Use social media analytics

Dave Evans, vice president of social strategy at Lithium, discusses how to find the perfect social analytics platform

Social technology has moved well beyond media, and businesses priorities on the social web are no longer limited to increasing likes or retweets. Now, it’s about social customer experience, data, and social initiatives that deliver measurable business results.

Top brands have moved past social media marketing: they use social channels to engage with customers from pre-sales and initial support through to after-the-sale service. For them, online engagement is a 24-hour/365 day job, on a global scale. In fact, Emarketer revealed that one in three customers cite the discovery and engagement with new brands via social media as a factor in purchase decisions.

Simple in theory, harder in practice. How can businesses tap in to analytics and convert this new opportunity into measurable business value? 

Back to basics

Start with your business objectives as they relate to social customer experience management. Not all technology is applicable to all businesses, and the hype surrounding social makes it worth your while to start with your objectives. Establish up-front how you will determine success, and then identify the data you will need to measure that success.

Once you have your business objectives nailed down, take stock of what your customers are already saying. Your first analytics needs are around listening: gaining insight from your key influencers or target markets that will inform your actions taken to create an effective and influential social customer experience programme. Where are they talking? What problems are they facing?

Measure engagement

With your business objectives in mind, move up from information gathered through listening and into data around basic engagement. Response metrics to posts on Twitter, for example, will assist you in understanding what capabilities are warranted within your social media marketing team. If your objectives are increased sales, then measuring the percentage of sales following engagement through social media is a success indicator.

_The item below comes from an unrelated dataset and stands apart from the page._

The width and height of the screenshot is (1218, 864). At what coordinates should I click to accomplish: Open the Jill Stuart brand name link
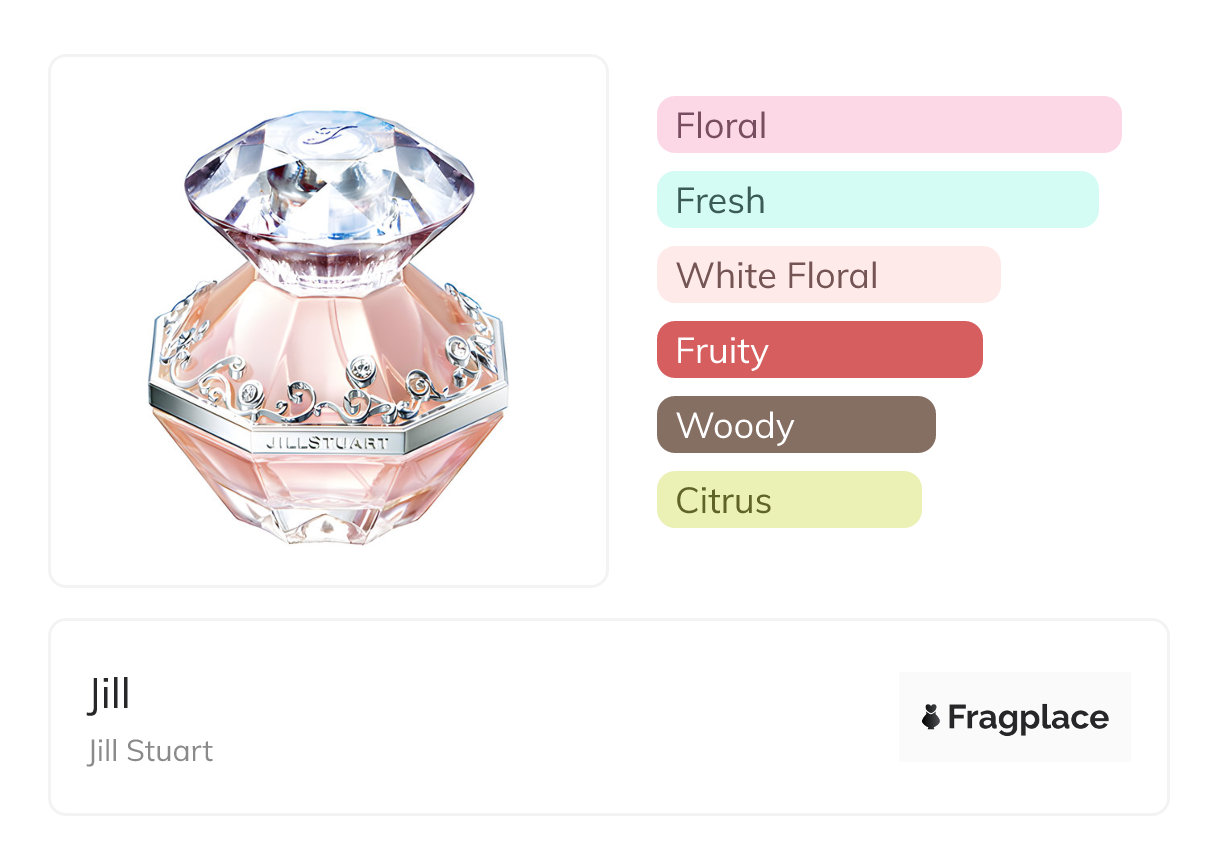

Or, if your objectives are related to service, to cost savings arising out of call deflection, for example, then quantifying how quickly and accurately customers’ issues are being resolved is a key performance indicator.

However, remember that loyalty is tested with every customer experience, no matter how small: if this is part of your objectives then an additional measurement you’ll want to track is customer satisfaction, assessed at every applicable point of engagement.

Focus on brand advocates

Creating and enabling brand advocates is an essential part of a contemporary social media strategy. Brand advocates are willing to put significant time and effort, and often their name into recommending, defending or inspiring a particular business.

Your engagement and analytics platform should harness this data and identify how fast your marketing, sales and customer service teams are responding to customer inquiries. You should be able to see the extent to which suggestions from customers are being reviewed and turned into real improvements at all the degree to which the original contributors are recognised for the value of their contributions. All of this should be measured in the context of the specific product or service, including gathering associated meta-data: source content keywords, geographical location, author demographics and more.

Spot important influencers

To be successful, your advocate strategy needs to enable potential advocates to create and share authentic content. Advocates will invest their time and effort creating content only if they believe in what they are doing, and, if actually doing this is easy. Make it easy to register, easy to upload and easy to share. Measure this activity.

Analytics sources like Klout, use algorithms developed over time to determine how influential specific followers are, which social networks are most applicable to your business, specific topics that are popular, and more. Combined with demographic data-age, location, and gender you can fine tune your user generated content efforts that underlie your influencer and advocacy programmes.

Empower customers

Engagement is typically strongest in a business context when it occurs on a platform you own and control. This means you need to develop an engagement strategy that recognises networks like Facebook and Twitter as sources of customers, from which you can then draw people back to your support forums, communities and innovation tools. Analytics are part of this too: the number of visitors from these networks who subsequently register, who create content, who offer kudos on other’s posts, etc. all matter as indicators of engagement. Your owned social platform knits together vital channels in customer service: the metrics associated with these channels can then be drawn off and organised, to affirm ROI in the context of your business objectives.

The stakes for businesses considering real-time engagement are rising fast: expectations have increased as a result of sharing experiences. Customers in general value trusted content from trusted sources. This means your analytics platform should help you identify sources of trusted content.

Analytics, along with a clear connection to business objectives, is as fundamental to success as any particular piece of technology. Understanding your customers aka, social media monitoring, or listening, is effectively table stakes. You need to get beyond that, to engage, and the draw your customers into your business.

Your analytics platform is an integral part of your social customer experience management toolset. Grounded in your business objectives, proper analytics make it that much easier to know where your priorities are and what customers want from your business. Taken together, that gives you a clear roadmap to business success.